Tag Archives: Gary Owen

Romeo and Julie

18 May

This is a very funny and extraordinarily heart-warming love story.

Of course, the title tells us it will be some sort of love story. (Though no one in the play comments on the uncanny similarity between the characters’ names and those of their iconic forebears.)

Shakespeare’s play is a tale of star-crossed lovers (though it’s rarely described as ‘very funny and extraordinarily heart-warming.’) In what way are the two lovers in Gary Owen’s play star-crossed?

Well, Julie is academically gifted and from a upper-working class family.

Romeo is academically challenged and is an eighteen year old single dad with an alcoholic mother.

Julie will probably get into Cambridge and study physics.

Romeo didn’t finish school and can barely read.

Estelle Davis as Julie and Alex Kirwan as Romeo are absolutely superb. Both the attraction and the tension between the couple is evoked gently and with such attention to detail that their relationship feels utterly real. (And that verisimilitude is quite an achievement – because true love has always been where flat reality loses its recognisable solidity and evaporates into ethereality, taking flight as fairy dust.)

As Julie’s mother and father, Linda Nicholls-Gidley and Christopher Stollery are terrific, revealing the multifarious manifestations of parental devotion. Nicholls-Gidley perfectly encapsulates a spiky concern.

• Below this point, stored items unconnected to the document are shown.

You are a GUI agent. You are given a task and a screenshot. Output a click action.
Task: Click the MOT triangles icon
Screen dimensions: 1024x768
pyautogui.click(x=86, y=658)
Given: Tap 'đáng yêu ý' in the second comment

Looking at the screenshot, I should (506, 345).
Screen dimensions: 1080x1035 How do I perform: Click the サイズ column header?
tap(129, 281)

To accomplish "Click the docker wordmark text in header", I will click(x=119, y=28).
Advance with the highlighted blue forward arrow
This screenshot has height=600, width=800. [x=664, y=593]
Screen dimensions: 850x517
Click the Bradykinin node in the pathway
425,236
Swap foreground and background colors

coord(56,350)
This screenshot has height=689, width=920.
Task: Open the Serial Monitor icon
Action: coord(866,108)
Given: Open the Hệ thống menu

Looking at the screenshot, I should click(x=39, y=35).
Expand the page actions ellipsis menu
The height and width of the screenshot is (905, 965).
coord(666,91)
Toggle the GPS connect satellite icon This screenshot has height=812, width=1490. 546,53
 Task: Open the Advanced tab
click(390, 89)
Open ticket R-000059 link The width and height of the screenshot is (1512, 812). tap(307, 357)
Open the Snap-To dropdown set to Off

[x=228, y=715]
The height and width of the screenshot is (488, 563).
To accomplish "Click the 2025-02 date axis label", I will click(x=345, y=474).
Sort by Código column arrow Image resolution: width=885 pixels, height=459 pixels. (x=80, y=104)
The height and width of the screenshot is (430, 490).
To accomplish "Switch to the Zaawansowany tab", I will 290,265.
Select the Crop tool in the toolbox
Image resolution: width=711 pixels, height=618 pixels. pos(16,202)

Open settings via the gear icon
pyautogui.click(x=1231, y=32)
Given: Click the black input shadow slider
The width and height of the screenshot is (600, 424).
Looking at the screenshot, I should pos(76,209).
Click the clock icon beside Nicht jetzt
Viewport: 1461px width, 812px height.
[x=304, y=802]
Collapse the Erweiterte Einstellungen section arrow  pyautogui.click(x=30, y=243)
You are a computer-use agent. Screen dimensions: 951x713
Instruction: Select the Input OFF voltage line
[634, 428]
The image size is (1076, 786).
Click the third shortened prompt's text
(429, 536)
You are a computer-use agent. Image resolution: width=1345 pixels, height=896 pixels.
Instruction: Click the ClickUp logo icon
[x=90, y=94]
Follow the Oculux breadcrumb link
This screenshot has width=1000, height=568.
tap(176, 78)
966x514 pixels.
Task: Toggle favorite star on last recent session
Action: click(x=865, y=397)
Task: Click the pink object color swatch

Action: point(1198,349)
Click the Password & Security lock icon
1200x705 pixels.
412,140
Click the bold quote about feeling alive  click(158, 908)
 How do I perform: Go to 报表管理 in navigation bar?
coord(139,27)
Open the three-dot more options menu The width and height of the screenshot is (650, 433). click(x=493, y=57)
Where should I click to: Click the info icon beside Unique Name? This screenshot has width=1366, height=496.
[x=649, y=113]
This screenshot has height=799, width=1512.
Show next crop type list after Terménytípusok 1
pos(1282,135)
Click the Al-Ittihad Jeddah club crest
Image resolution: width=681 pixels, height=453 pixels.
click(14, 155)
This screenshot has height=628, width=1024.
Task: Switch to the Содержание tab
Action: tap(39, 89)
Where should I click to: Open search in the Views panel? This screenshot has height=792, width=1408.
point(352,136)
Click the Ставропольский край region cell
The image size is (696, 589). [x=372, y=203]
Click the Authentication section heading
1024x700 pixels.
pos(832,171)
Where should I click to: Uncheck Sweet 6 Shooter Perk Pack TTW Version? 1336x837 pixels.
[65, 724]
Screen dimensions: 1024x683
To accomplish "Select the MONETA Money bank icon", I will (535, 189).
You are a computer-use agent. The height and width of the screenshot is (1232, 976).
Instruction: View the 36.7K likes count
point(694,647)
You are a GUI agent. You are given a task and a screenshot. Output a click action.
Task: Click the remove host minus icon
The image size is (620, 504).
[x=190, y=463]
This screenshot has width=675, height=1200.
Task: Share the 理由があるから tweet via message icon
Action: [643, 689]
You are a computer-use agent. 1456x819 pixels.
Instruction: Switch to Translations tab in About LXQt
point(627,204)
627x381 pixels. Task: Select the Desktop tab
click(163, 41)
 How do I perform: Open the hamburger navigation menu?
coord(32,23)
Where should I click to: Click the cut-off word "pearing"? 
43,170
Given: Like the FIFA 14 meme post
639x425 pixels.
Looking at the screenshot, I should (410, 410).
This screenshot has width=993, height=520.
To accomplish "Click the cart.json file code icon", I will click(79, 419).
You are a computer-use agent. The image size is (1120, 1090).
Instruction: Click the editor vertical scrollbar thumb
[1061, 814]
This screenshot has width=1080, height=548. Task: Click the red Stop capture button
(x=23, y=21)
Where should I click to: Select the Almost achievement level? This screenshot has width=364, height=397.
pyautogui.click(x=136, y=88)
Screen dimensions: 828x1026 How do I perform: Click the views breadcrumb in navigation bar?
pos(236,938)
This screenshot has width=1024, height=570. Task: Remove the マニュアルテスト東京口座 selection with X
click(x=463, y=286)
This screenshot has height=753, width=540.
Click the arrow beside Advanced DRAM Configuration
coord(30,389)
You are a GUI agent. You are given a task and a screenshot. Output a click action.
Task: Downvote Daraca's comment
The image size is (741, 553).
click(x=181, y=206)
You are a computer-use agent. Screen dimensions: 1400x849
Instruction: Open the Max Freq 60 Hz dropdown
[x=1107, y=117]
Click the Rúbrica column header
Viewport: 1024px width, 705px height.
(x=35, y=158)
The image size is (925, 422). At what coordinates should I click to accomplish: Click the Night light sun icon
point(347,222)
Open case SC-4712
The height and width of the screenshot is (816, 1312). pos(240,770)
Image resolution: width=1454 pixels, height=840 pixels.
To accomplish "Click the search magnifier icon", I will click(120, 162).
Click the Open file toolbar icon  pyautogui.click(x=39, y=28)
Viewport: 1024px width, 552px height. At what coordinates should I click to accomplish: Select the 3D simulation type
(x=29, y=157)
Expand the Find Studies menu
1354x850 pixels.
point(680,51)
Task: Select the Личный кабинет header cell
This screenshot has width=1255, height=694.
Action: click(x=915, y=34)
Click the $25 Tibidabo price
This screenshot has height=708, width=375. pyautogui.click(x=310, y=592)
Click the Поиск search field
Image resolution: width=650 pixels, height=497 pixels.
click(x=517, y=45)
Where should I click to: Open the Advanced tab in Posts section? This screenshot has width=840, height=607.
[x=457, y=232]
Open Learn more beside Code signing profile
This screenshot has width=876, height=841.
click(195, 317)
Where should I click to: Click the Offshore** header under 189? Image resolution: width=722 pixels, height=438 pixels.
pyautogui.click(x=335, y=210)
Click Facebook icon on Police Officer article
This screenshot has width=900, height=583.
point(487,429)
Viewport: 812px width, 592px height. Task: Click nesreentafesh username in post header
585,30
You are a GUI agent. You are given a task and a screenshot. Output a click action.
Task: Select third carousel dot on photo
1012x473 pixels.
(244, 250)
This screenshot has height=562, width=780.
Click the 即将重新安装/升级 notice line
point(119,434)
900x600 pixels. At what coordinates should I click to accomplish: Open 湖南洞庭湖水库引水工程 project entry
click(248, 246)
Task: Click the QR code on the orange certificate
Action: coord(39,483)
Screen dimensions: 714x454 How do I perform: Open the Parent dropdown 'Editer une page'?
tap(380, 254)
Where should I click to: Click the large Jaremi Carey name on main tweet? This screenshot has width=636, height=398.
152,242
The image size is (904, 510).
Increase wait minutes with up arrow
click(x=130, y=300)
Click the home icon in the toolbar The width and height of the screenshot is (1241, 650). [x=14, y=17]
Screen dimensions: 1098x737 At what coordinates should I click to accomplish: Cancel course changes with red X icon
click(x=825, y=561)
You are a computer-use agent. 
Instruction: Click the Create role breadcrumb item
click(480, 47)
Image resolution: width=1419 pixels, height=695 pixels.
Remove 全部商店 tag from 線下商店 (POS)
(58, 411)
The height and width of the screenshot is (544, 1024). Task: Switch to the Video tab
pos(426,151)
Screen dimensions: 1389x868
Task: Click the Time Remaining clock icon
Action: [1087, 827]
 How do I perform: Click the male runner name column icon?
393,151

Stollery offers a moving portrait of love as seemingly soft as water and, ultimately, just as unrelenting.

Claudia Barrie excels as both director and performer. As Romeo’s mother, she finds playful humour in the character, while still projecting the self-protecting hardness of the wounded soul.

It’s unlike me to have said so little about the script so far. Usually that’s a sign I didn’t like it much; my policy always being, if you can’t say something nice, say something about French Existentialism.

But Owen’s script is beautifully structured and his dialogue sparkles with truth.

And there are two motifs I’d like to consider.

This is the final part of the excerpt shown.